* _SET TASK_:
In the entries, take the lines between the one holding "click on 'Connectivity'." and the one holding "Looking at the image, I should click on (1190, 148).", inclusive, and write them out again with "coordinate pair" swapped for "pair of values" and nothing else changed. Return only those lines.

* _GIVEN ENTRIES_:
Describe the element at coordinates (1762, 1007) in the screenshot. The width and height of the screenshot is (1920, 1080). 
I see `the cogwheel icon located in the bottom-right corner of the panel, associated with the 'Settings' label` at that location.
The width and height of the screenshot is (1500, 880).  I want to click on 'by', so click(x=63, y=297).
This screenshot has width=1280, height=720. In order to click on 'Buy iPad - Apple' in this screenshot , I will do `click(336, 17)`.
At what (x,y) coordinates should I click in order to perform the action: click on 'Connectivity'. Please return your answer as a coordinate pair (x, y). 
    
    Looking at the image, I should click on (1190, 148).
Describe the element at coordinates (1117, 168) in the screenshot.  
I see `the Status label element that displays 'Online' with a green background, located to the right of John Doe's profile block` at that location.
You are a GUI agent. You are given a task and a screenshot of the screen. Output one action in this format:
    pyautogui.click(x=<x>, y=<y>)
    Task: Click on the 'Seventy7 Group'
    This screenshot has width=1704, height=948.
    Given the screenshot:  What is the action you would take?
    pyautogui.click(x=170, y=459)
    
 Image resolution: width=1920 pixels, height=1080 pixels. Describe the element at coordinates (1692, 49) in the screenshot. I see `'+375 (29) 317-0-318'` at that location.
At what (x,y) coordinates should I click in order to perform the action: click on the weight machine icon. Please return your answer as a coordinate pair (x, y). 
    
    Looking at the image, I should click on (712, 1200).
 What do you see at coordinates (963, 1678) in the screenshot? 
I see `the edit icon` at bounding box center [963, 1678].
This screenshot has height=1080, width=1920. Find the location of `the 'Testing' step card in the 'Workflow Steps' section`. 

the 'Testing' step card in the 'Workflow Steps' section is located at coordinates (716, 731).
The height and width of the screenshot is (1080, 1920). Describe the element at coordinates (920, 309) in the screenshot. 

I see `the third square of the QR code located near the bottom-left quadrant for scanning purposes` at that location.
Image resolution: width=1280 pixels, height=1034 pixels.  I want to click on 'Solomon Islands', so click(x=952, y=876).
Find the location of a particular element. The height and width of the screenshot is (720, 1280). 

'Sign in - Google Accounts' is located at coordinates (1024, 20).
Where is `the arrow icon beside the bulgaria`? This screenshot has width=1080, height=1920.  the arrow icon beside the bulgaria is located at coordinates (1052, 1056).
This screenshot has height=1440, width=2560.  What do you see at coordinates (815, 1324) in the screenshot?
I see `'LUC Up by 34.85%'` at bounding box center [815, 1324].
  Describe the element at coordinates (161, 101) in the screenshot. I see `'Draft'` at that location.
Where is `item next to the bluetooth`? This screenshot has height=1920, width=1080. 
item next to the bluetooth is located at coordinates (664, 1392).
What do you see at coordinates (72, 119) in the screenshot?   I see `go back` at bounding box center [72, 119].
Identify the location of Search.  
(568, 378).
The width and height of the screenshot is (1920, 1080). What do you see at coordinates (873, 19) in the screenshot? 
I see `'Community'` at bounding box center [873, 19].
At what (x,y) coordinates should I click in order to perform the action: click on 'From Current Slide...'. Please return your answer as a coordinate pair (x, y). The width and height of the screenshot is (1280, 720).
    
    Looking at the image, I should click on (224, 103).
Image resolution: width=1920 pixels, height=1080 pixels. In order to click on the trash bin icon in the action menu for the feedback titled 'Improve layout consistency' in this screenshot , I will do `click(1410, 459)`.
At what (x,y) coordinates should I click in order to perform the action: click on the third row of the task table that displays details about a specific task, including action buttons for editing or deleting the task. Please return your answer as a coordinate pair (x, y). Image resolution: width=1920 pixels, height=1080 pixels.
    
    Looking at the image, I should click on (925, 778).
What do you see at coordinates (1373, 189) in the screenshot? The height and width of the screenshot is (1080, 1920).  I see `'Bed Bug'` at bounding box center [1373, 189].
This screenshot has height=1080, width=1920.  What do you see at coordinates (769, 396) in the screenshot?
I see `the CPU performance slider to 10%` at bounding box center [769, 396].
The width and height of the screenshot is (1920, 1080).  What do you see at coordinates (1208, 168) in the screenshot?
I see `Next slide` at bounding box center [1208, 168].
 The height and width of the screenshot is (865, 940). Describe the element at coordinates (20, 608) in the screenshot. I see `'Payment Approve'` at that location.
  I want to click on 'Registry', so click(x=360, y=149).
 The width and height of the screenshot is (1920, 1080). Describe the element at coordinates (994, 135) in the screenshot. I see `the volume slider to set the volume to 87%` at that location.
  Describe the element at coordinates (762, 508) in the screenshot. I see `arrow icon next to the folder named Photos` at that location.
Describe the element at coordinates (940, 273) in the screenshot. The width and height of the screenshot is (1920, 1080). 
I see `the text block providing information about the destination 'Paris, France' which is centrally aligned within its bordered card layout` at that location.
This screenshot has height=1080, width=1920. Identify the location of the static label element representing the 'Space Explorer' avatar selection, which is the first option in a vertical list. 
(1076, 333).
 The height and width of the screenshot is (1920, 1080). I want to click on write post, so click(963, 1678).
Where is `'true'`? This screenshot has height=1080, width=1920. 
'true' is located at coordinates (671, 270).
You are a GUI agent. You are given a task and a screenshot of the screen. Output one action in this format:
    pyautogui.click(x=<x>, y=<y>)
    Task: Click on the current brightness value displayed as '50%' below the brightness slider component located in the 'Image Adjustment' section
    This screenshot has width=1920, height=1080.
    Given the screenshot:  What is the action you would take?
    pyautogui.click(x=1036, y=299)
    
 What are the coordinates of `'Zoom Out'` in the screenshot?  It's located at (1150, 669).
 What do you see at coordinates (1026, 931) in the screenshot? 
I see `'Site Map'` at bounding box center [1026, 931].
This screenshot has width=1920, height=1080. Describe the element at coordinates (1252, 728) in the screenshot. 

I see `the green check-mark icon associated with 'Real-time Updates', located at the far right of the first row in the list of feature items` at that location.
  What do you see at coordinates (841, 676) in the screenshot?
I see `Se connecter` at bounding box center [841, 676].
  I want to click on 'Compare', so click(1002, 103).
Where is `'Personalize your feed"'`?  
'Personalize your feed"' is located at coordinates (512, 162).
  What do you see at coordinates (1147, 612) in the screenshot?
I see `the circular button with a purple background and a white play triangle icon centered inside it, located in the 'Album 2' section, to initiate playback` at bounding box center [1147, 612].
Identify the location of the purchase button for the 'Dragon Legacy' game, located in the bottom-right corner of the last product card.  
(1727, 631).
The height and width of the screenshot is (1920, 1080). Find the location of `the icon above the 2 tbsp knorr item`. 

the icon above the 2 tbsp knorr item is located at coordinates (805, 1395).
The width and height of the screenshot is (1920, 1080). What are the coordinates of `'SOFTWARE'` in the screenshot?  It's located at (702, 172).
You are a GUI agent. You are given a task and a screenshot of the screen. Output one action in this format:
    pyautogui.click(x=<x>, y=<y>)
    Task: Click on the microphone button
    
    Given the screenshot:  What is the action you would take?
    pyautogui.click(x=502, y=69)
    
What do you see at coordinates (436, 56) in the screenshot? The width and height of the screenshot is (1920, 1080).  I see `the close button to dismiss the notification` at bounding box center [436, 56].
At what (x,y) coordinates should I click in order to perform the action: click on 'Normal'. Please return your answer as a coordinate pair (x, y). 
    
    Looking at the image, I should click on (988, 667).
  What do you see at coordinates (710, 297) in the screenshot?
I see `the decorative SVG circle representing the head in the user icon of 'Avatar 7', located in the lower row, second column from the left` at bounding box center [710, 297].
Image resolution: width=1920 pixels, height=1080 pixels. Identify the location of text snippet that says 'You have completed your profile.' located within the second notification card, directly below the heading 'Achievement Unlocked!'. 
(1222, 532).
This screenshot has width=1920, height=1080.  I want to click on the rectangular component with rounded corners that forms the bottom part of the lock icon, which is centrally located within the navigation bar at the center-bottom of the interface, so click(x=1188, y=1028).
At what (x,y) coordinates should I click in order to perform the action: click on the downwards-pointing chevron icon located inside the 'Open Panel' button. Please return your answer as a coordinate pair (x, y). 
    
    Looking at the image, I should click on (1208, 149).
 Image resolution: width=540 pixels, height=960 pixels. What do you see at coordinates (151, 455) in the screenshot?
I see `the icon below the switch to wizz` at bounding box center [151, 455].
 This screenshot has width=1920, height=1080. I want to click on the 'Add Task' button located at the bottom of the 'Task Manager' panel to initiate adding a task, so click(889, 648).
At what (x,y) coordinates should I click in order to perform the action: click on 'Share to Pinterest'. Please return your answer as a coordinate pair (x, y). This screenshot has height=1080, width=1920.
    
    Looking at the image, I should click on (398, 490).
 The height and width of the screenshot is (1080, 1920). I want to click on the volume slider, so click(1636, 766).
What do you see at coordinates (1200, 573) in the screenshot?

* _RESULT_:
At what (x,y) coordinates should I click in order to perform the action: click on 'Connectivity'. Please return your answer as a pair of values (x, y). 
    
    Looking at the image, I should click on (1190, 148).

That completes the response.